Interaksi dengan aplikasi berbasis Web3, seperti platform finansial terdesentralisasi (DeFi) dan game blockchain, kerap kali dirasa kurang praktis oleh para pengguna kripto. Kendala utama terletak pada keharusan untuk memberikan persetujuan atau tanda tangan digital (signing) secara manual pada setiap transaksi yang dilakukan. Meskipun dirancang demi menjaga aspek keamanan, mekanisme berulang ini sering kali mengganggu kenyamanan dan efisiensi pengguna saat beraktivitas di ruang digital.

Untuk mengatasi hambatan tersebut, para pengembang blockchain kini mulai mengadopsi teknologi yang dikenal sebagai Session Key. Mekanisme ini berfungsi memberikan otorisasi sementara kepada aplikasi tertentu, sehingga transaksi dapat dieksekusi secara otomatis dalam batas-batas yang telah disetujui sebelumnya. Dengan langkah ini, pengguna tidak perlu lagi melakukan konfirmasi berulang kali untuk setiap tindakan minor di dalam aplikasi.

Secara konsep, Session Key dapat dianalogikan sebagai kartu akses tamu di sebuah gedung perkantoran. Sementara kunci utama (private key) disimpan dengan aman untuk mengendalikan seluruh akses penting, kartu akses sementara ini hanya dapat membuka ruangan tertentu dalam kurun waktu yang telah ditentukan. Dalam ekosistem kripto, teknologi ini menjaga agar private key tetap aman di dalam dompet digital sementara transaksi harian berjalan mulus.

Fleksibilitas teknologi ini didukung oleh fleksibilitas parameter yang dapat disesuaikan oleh pengguna. Batasan tersebut meliputi jangka waktu aktif kunci, batas maksimum nilai transaksi, hingga batasan interaksi yang hanya tertuju pada kontrak pintar (smart contract) tertentu. Hal ini memastikan bahwa aplikasi tidak memiliki kendali penuh atas aset digital pengguna secara keseluruhan.

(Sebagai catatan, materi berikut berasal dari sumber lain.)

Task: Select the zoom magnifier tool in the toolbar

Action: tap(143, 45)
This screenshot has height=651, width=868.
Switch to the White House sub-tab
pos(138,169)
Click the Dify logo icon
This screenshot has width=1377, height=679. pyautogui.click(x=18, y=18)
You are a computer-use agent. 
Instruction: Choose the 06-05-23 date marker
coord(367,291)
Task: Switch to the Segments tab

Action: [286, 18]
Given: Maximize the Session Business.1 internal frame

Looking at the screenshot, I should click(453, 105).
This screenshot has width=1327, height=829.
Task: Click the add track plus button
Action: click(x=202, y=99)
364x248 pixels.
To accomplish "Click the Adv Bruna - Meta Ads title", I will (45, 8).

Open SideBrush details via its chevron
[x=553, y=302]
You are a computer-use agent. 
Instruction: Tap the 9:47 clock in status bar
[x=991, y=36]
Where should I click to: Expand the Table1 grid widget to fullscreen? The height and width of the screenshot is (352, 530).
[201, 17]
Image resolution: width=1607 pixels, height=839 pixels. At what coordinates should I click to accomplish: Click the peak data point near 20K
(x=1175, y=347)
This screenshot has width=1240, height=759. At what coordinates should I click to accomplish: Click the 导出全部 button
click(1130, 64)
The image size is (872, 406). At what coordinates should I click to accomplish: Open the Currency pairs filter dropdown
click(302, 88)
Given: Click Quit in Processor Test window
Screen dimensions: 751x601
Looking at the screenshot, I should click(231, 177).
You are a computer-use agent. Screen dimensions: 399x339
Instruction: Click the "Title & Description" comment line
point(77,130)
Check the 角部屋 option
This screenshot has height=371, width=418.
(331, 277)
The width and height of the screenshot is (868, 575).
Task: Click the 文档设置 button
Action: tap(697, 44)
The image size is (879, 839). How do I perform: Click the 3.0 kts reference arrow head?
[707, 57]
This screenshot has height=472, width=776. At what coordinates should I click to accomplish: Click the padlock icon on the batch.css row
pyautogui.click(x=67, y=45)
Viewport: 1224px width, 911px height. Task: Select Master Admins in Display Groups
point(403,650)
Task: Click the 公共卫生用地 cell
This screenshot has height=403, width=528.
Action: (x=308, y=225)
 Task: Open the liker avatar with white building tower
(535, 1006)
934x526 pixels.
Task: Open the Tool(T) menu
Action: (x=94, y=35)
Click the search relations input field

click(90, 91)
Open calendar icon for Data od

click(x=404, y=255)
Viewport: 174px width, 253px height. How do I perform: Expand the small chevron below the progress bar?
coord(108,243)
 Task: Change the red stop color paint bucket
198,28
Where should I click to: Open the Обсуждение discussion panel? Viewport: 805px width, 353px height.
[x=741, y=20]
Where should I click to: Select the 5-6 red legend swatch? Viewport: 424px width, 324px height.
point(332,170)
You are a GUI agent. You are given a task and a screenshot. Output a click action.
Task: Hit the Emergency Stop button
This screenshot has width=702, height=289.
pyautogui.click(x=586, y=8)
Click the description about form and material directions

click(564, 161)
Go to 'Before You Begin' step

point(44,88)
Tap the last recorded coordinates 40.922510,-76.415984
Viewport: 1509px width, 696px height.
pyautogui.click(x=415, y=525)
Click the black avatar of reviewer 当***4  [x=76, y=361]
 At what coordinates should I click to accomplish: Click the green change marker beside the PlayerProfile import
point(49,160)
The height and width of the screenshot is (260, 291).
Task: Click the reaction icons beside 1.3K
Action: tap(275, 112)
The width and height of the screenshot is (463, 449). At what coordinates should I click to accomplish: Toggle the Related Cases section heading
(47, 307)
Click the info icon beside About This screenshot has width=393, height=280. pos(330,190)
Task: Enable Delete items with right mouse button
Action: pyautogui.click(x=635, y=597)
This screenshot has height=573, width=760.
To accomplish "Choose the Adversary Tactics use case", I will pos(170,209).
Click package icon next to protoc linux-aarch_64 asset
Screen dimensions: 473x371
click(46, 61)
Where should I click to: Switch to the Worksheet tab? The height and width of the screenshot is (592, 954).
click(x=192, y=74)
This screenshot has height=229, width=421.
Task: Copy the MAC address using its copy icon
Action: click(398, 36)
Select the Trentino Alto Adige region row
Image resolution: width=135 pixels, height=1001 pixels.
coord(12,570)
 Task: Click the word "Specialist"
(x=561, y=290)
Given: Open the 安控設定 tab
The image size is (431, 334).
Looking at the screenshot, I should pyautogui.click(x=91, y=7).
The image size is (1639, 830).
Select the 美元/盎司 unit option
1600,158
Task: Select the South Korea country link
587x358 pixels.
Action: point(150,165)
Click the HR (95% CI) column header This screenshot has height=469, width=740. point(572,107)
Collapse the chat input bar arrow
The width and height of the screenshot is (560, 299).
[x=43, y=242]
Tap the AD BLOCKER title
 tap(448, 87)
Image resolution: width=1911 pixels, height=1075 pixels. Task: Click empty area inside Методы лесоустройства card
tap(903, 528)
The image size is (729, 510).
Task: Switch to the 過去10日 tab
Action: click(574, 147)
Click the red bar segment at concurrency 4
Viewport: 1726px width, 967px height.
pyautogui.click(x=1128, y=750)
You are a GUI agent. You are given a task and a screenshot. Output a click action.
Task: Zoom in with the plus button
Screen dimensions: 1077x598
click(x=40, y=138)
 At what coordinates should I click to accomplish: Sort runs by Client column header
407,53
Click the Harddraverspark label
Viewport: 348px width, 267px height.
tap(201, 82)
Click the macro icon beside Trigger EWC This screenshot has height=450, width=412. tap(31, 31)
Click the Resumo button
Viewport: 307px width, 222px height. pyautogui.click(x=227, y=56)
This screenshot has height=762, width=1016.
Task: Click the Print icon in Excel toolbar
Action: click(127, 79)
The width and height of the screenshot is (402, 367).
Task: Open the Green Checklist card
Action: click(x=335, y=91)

Penting untuk membedakan antara Session Key, Private Key, dan Seed Phrase. Private Key merupakan kunci kriptografi utama untuk membuktikan kepemilikan aset, sedangkan Seed Phrase berfungsi sebagai cadangan pemulihan seluruh dompet. Di sisi lain, Session Key murni bertindak sebagai perwakilan otorisasi yang bersifat temporer dan memiliki ruang lingkup terbatas demi mempermudah operasional harian.

Penerapan teknologi ini kini semakin meluas seiring dengan berkembangnya konsep Account Abstraction dan dompet pintar (smart wallet). Beberapa jaringan terkemuka seperti Ethereum, Polygon, Starknet, serta solusi Layer-2 seperti Base dan Arbitrum, mulai mengintegrasikan fitur ini guna menciptakan pengalaman pengguna yang lebih ramah layaknya aplikasi Web2 konvensional tanpa mereduksi pilar keamanan blockchain.